### Work item
Transcribe the entries exactly. Omit the pictures.

### Records supplied
■ ■ ■ ■

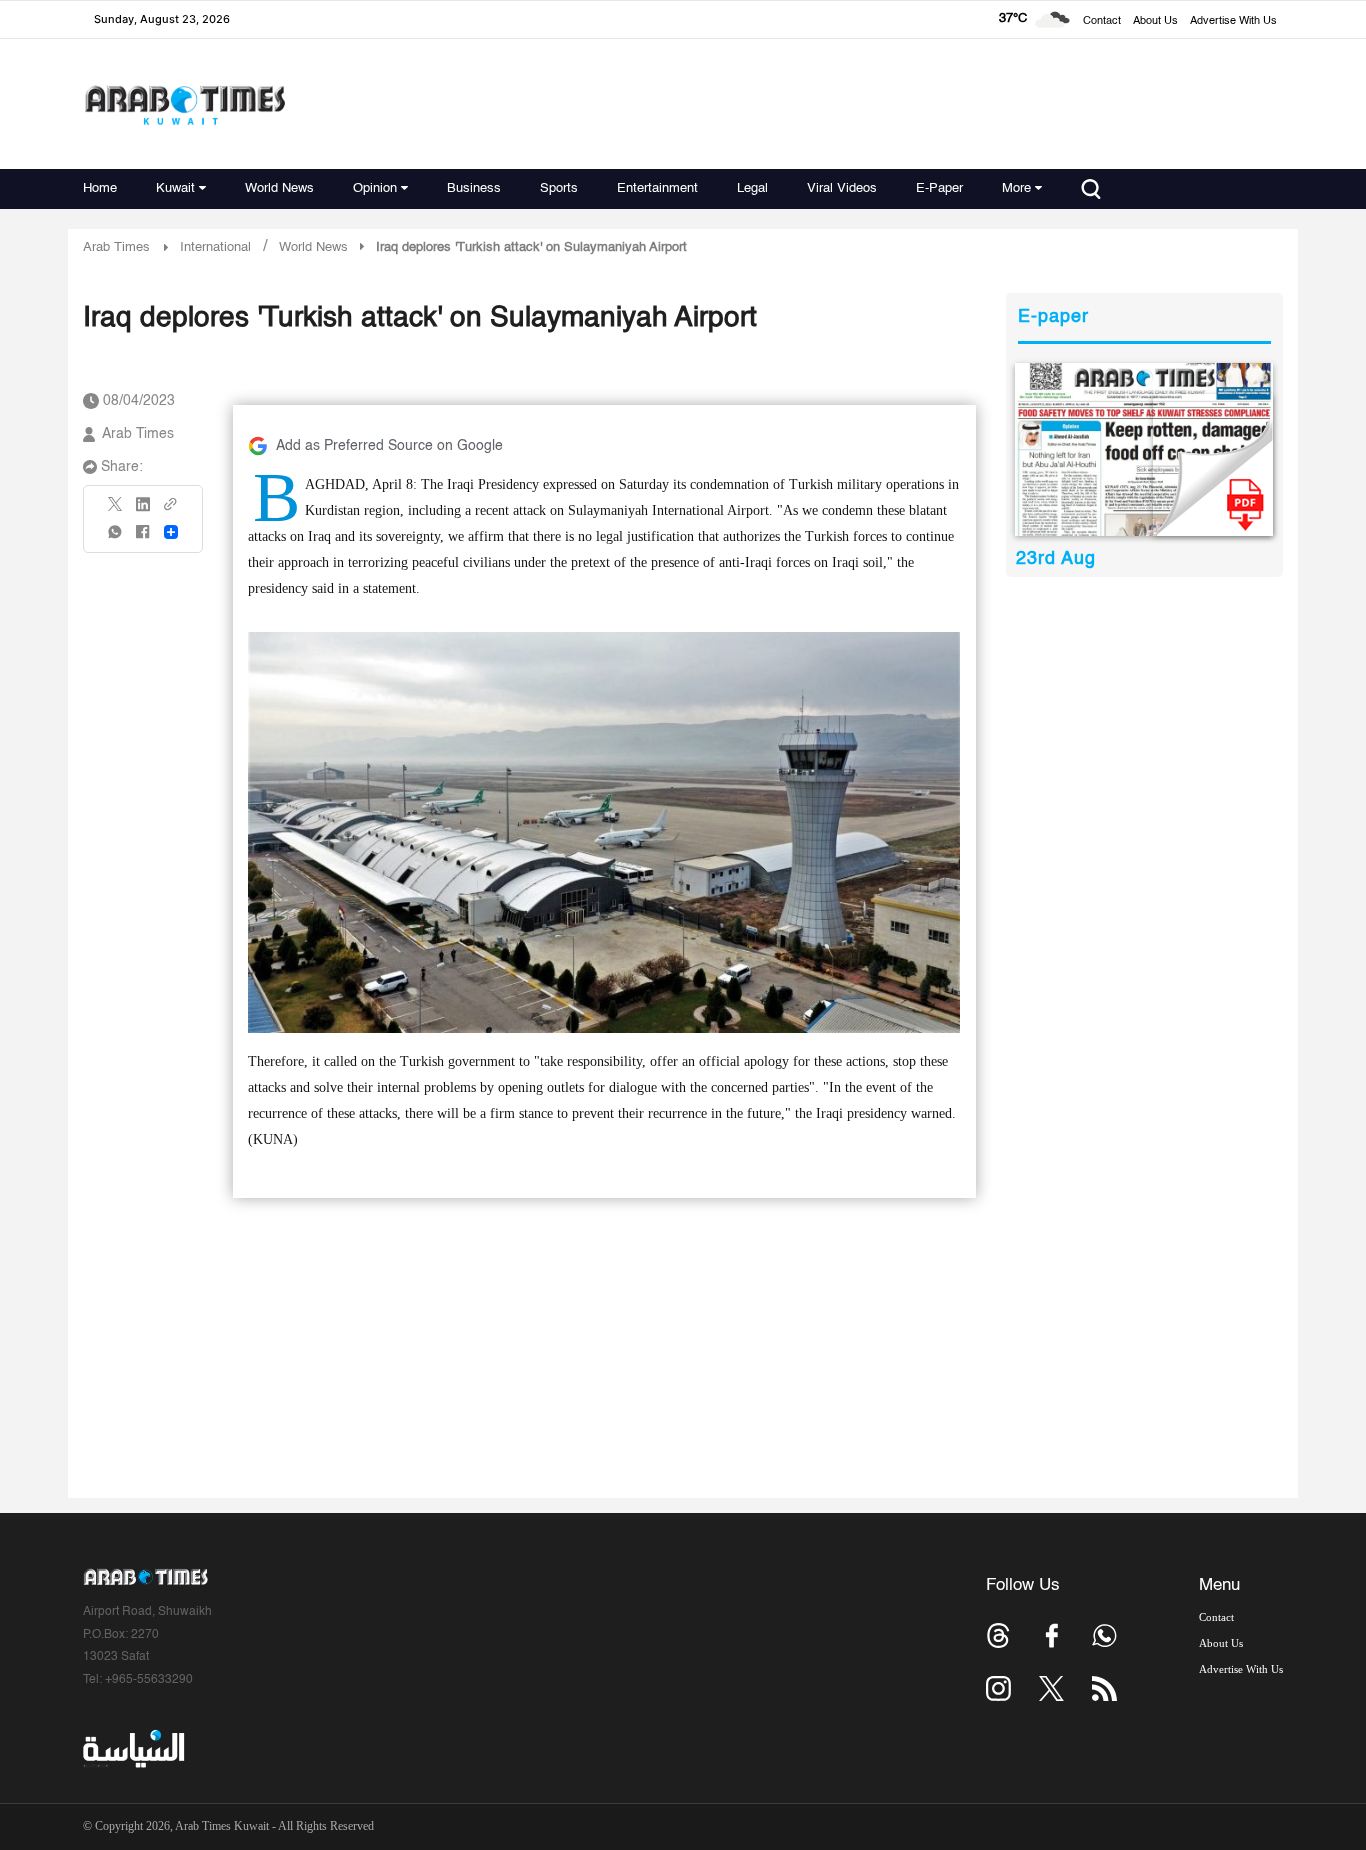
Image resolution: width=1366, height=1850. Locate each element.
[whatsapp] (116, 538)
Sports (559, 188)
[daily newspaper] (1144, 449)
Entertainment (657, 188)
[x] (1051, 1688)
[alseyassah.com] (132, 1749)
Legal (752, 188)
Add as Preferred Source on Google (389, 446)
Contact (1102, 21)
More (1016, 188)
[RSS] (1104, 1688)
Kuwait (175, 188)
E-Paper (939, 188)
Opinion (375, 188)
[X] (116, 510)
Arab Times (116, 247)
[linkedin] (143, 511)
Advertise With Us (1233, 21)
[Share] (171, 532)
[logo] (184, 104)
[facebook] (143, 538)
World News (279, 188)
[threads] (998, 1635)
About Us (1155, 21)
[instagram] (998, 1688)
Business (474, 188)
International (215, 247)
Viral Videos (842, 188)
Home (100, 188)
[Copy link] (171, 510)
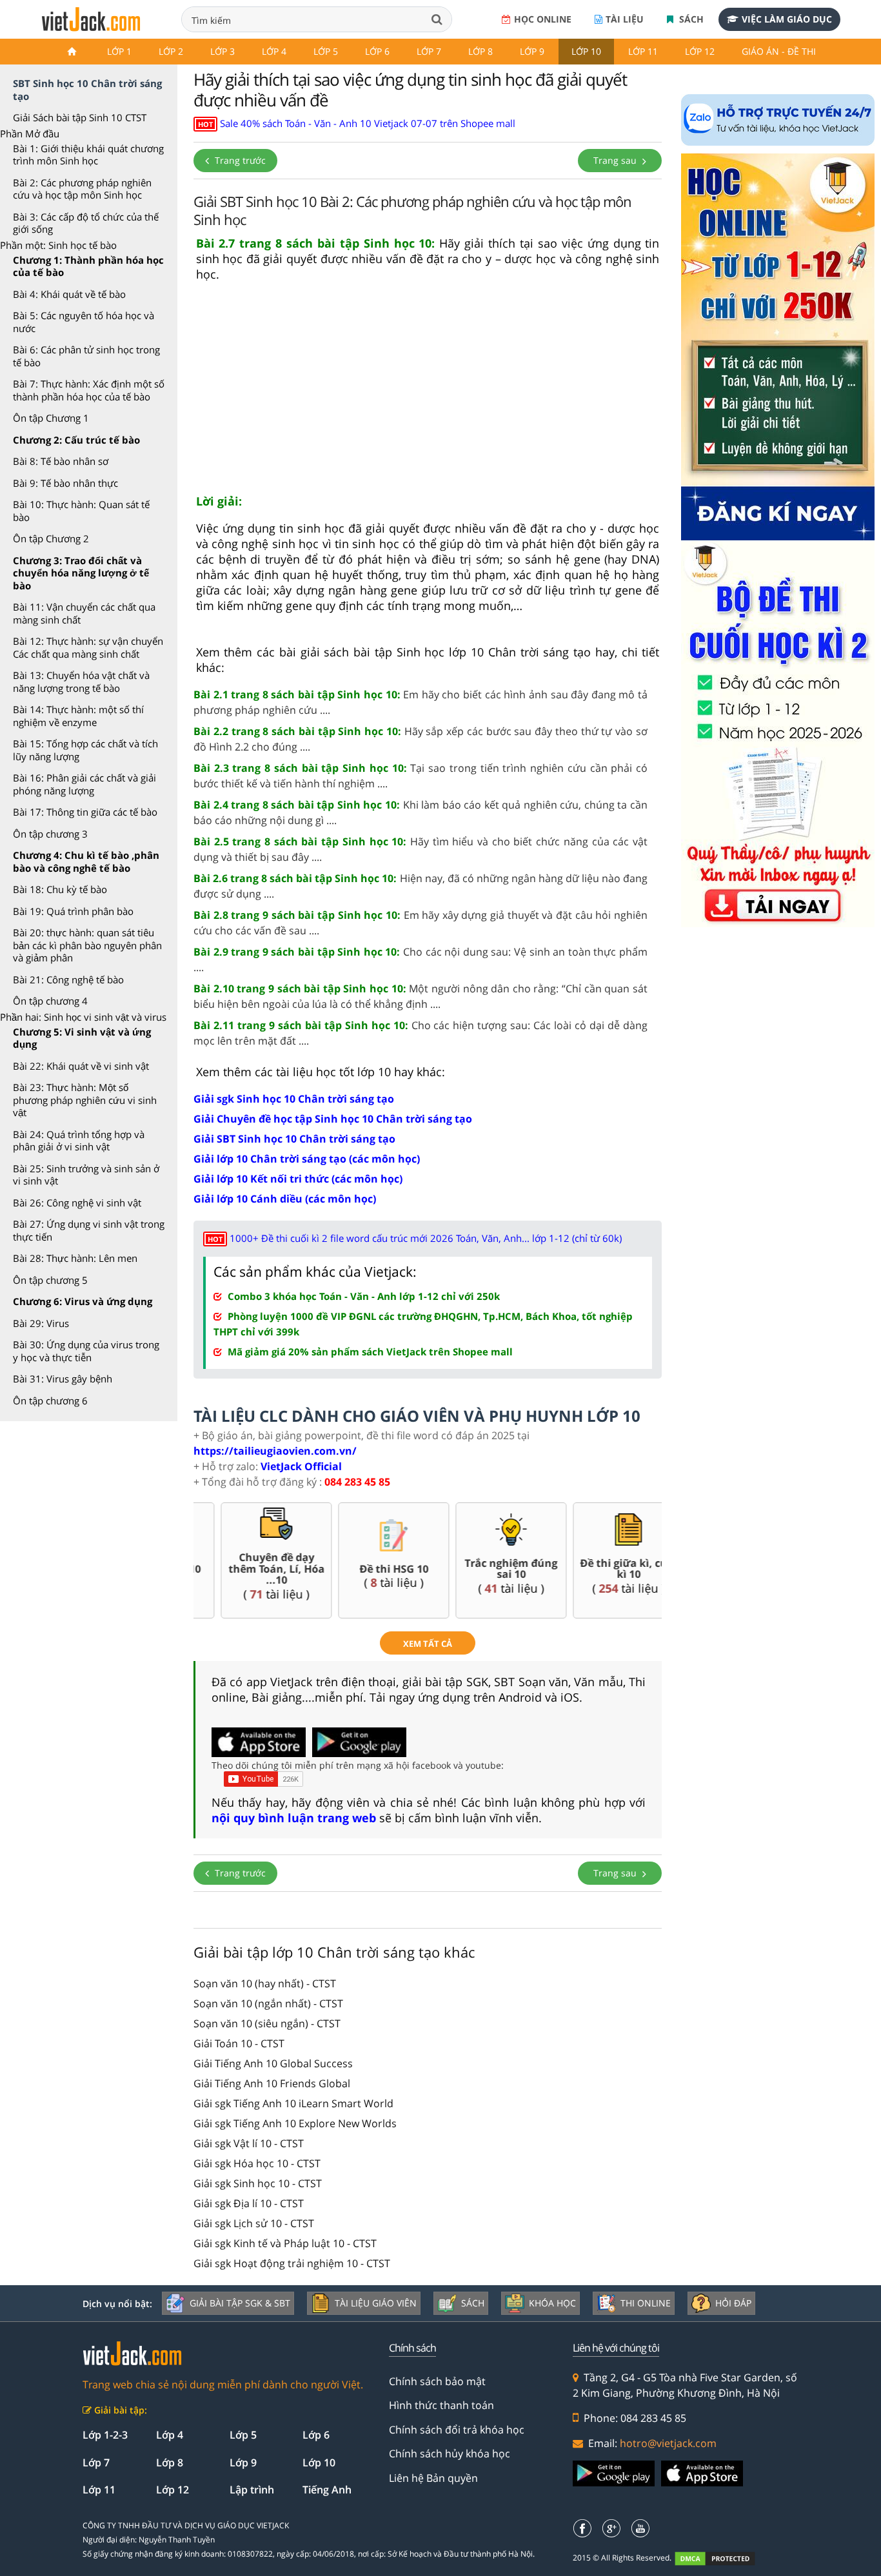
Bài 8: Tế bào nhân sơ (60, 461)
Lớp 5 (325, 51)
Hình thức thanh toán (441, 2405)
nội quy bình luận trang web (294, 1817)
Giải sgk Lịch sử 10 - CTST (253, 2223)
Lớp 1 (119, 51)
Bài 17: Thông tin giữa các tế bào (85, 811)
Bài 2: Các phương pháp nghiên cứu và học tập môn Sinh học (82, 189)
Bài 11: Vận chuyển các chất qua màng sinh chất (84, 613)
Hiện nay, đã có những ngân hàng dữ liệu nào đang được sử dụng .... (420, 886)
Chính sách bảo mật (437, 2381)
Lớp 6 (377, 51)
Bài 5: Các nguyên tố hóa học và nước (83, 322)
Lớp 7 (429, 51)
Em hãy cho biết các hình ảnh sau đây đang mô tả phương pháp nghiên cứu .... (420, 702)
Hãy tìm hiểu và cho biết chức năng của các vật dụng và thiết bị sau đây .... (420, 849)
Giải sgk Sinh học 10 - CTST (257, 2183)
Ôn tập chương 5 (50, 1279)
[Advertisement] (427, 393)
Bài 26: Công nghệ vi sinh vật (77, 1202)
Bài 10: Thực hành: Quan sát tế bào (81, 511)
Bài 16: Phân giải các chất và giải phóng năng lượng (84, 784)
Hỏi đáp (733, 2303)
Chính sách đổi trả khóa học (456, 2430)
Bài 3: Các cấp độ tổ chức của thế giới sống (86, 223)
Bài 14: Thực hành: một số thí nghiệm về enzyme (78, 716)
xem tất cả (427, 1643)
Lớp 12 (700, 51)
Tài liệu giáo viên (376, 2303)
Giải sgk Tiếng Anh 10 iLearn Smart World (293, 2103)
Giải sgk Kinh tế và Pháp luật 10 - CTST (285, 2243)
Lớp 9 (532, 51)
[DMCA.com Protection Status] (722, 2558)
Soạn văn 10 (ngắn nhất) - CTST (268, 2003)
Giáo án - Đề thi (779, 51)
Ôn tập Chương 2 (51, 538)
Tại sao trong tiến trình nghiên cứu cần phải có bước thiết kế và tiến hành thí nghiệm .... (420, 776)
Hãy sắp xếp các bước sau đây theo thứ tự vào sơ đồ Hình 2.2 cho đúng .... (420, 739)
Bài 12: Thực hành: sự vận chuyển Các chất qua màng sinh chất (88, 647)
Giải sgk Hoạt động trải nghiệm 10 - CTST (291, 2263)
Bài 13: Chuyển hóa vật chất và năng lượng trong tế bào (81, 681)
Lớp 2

■ ■ ■ ■

### Answer to the exercise
Image resolution: width=1366, height=1850. Locate each element.
[whatsapp] (116, 538)
Sports (559, 188)
[daily newspaper] (1144, 449)
Entertainment (657, 188)
[x] (1051, 1688)
[alseyassah.com] (132, 1749)
Legal (752, 188)
Add as Preferred Source on Google (389, 446)
Contact (1102, 21)
More (1016, 188)
[RSS] (1104, 1688)
Kuwait (175, 188)
E-Paper (939, 188)
Opinion (375, 188)
[X] (116, 510)
Arab Times (116, 247)
[linkedin] (143, 511)
Advertise With Us (1233, 21)
[Share] (171, 532)
[logo] (184, 104)
[facebook] (143, 538)
World News (279, 188)
[threads] (998, 1635)
About Us (1155, 21)
[instagram] (998, 1688)
Business (474, 188)
International (215, 247)
Viral Videos (842, 188)
Home (100, 188)
[Copy link] (171, 510)
Bài 8: Tế bào nhân sơ (60, 461)
Lớp 5 (325, 51)
Hình thức thanh toán (441, 2405)
nội quy bình luận trang web (294, 1817)
Giải sgk Lịch sử 10 - CTST (253, 2223)
Lớp 1 (119, 51)
Bài 17: Thông tin giữa các tế bào (85, 811)
Bài 2: Các phương pháp nghiên cứu và học tập môn Sinh học (82, 189)
Bài 11: Vận chuyển các chất qua màng sinh chất (84, 613)
Hiện nay, đã có những ngân hàng dữ liệu nào đang được sử dụng .... (420, 886)
Chính sách bảo mật (437, 2381)
Lớp 6 (377, 51)
Bài 5: Các nguyên tố hóa học và nước (83, 322)
Lớp 7 (429, 51)
Em hãy cho biết các hình ảnh sau đây đang mô tả phương pháp nghiên cứu .... (420, 702)
Hãy tìm hiểu và cho biết chức năng của các vật dụng và thiết bị sau đây .... (420, 849)
Giải sgk Sinh học 10 - CTST (257, 2183)
Ôn tập chương 5 (50, 1279)
[Advertisement] (427, 393)
Bài 26: Công nghệ vi sinh vật (77, 1202)
Bài 10: Thực hành: Quan sát tế bào (81, 511)
Bài 16: Phân giải các chất và giải phóng năng lượng (84, 784)
Hỏi đáp (733, 2303)
Chính sách đổi trả khóa học (456, 2430)
Bài 3: Các cấp độ tổ chức của thế giới sống (86, 223)
Bài 14: Thực hành: một số thí nghiệm về enzyme (78, 716)
xem tất cả (427, 1643)
Lớp 12 (700, 51)
Tài liệu giáo viên (376, 2303)
Giải sgk Tiếng Anh 10 iLearn Smart World (293, 2103)
Giải sgk Kinh tế và Pháp luật 10 - CTST (285, 2243)
Lớp 9 (532, 51)
[DMCA.com Protection Status] (722, 2558)
Soạn văn 10 (ngắn nhất) - CTST (268, 2003)
Giáo án - Đề thi (779, 51)
Ôn tập Chương 2 (51, 538)
Tại sao trong tiến trình nghiên cứu cần phải có bước thiết kế và tiến hành thí nghiệm .... (420, 776)
Hãy sắp xếp các bước sau đây theo thứ tự vào sơ đồ Hình 2.2 cho đúng .... (420, 739)
Bài 12: Thực hành: sự vận chuyển Các chất qua màng sinh chất (88, 647)
Giải sgk Hoạt động trải nghiệm 10 - CTST (291, 2263)
Bài 13: Chuyển hóa vật chất và năng lượng trong tế bào (81, 681)
Lớp 2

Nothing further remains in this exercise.